Autonomous Operation#

Constellations operate decentralized and each satellite runs autonomously and no central server which manages a common state is required. Controllers and listeners constitute the user interfaces and are entirely stateless.

The communication between the individual components of a Constellation is performed through so-called heartbeat messages emitted by the satellites. These messages contain the finite state machine state and a set of flags which define the role of the sending satellite as explained below. In addition to regular heartbeat messages, satellites emit so-called extrasystoles whenever their FSM state has changed. This ensures timely information of all Constellation constituents about new states or errors.

The interval between the regular heartbeat messages is automatically scaled according to the number of active hosts in the Constellation to avoid congestion.

../../_images/CHP.svg

Schematic drawing of heartbeating in Constellation#

Satellite Autonomy & Roles#

Satellites in a Constellation operate autonomously. This requires additional information on how to react in case of failures or unforeseen situations. Following the decentralized approach of Constellation, this information is provided by each satellite via their heartbeats. Each satellite defines independently how other satellites in the Constellation should react in case of problems.

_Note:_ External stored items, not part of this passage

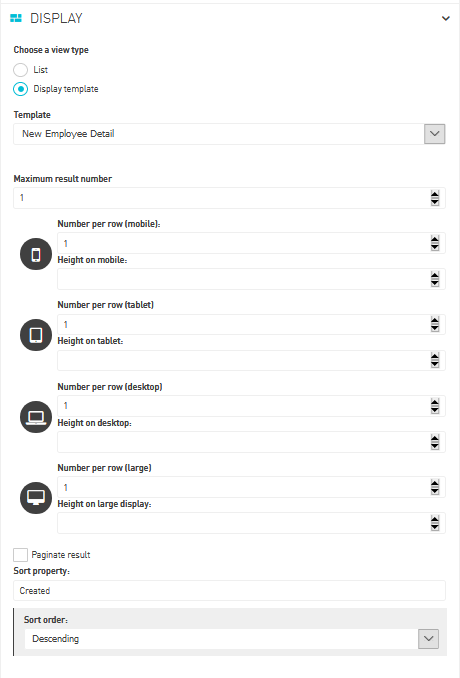Increment Number per row (mobile) value
This screenshot has width=460, height=678.
[x=435, y=240]
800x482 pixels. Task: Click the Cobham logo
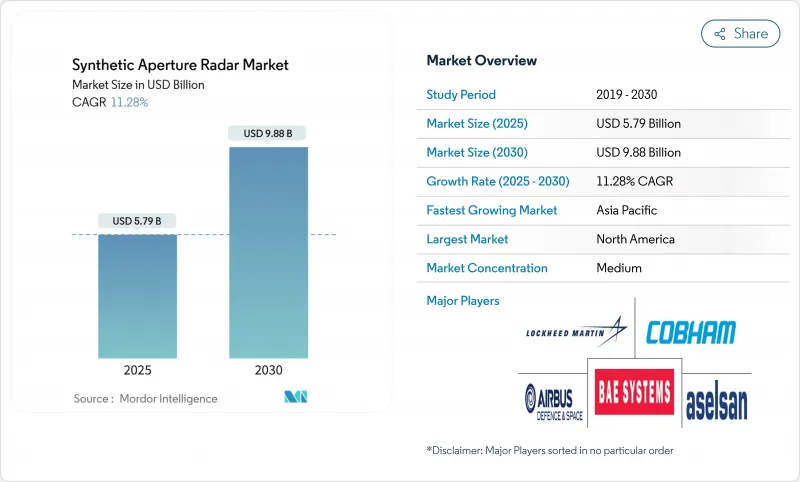click(691, 333)
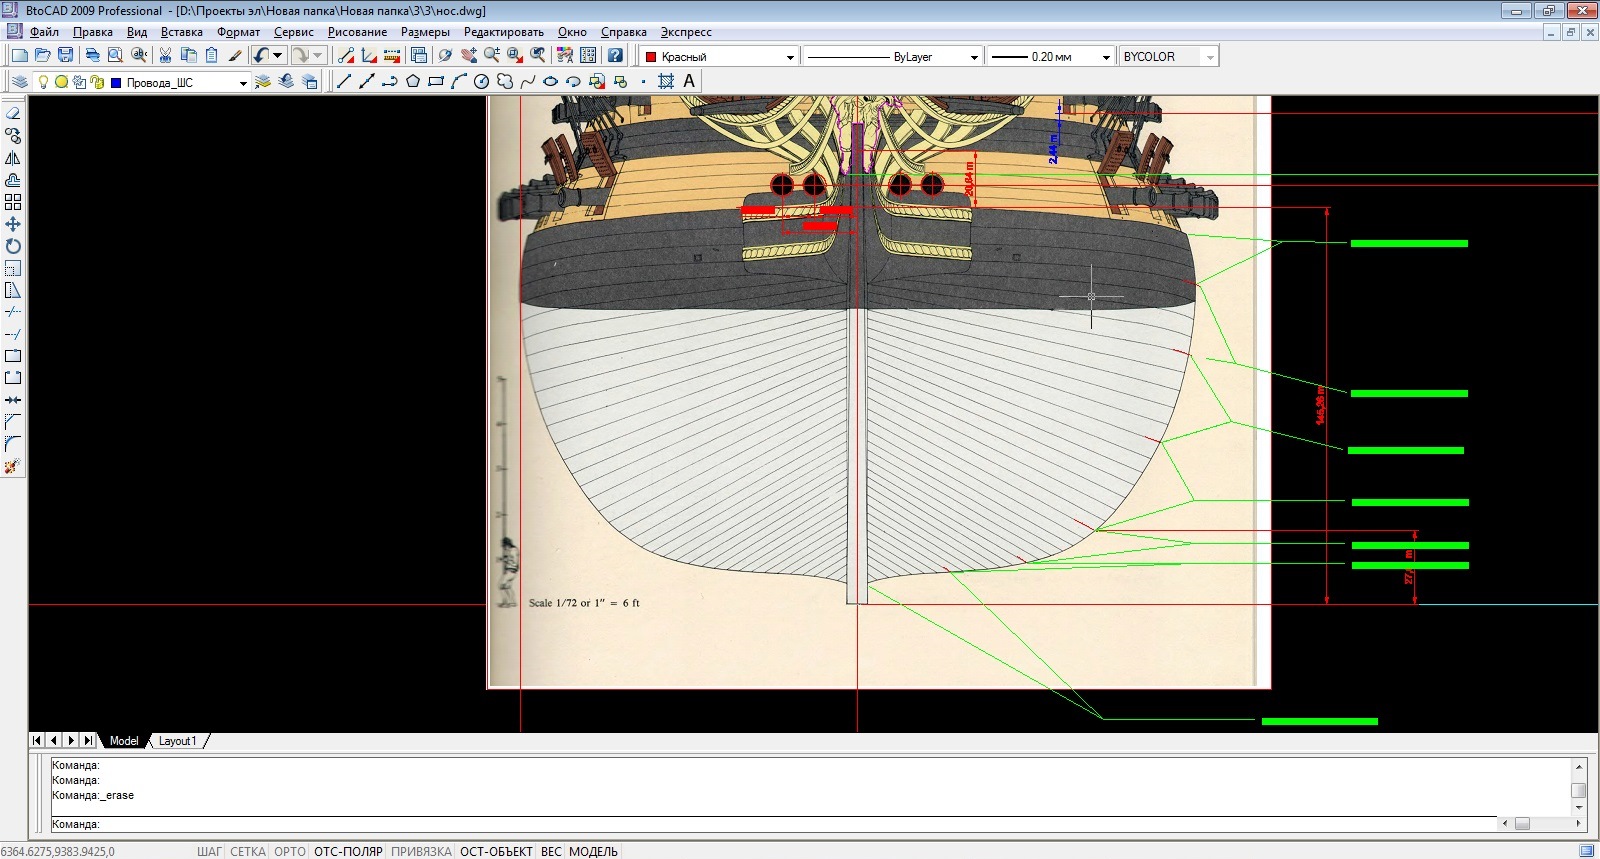Select the Rotate tool
1600x859 pixels.
coord(13,246)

Satellites can convey information to the Constellation by a number of possibilities:

  • The satellite can send a heartbeat message

  • The satellite can stop sending heartbeats, e.g. because of a network issue or because the satellite program exited abnormally

  • The satellite transmits its state through heartbeat messages

  • The satellite can depart by informing the Constellation about the unavailability of its services

Roles group the actions taken by the Constellation in each of these cases into an easily-configurable parameter. The role is configured for the sending satellite and is transmitted via heartbeat message flags to the receivers throughout the Constellation. The following roles exist and can be configured through the _role parameter:

  • ESSENTIAL satellites are considered key to the running Constellation. Their information is treated most strictly, in particular

    • any reported ERROR or SAFE state triggers an interrupt in other satellites

    • a timeout in receiving heartbeats from an ESSENTIAL satellite triggers an interrupt in other satellites

    • an orderly departure of a ESSENTIAL satellite triggers an interrupt in ORBIT and RUN states

    • any of the above will lead to the current run being marked with the degraded flag.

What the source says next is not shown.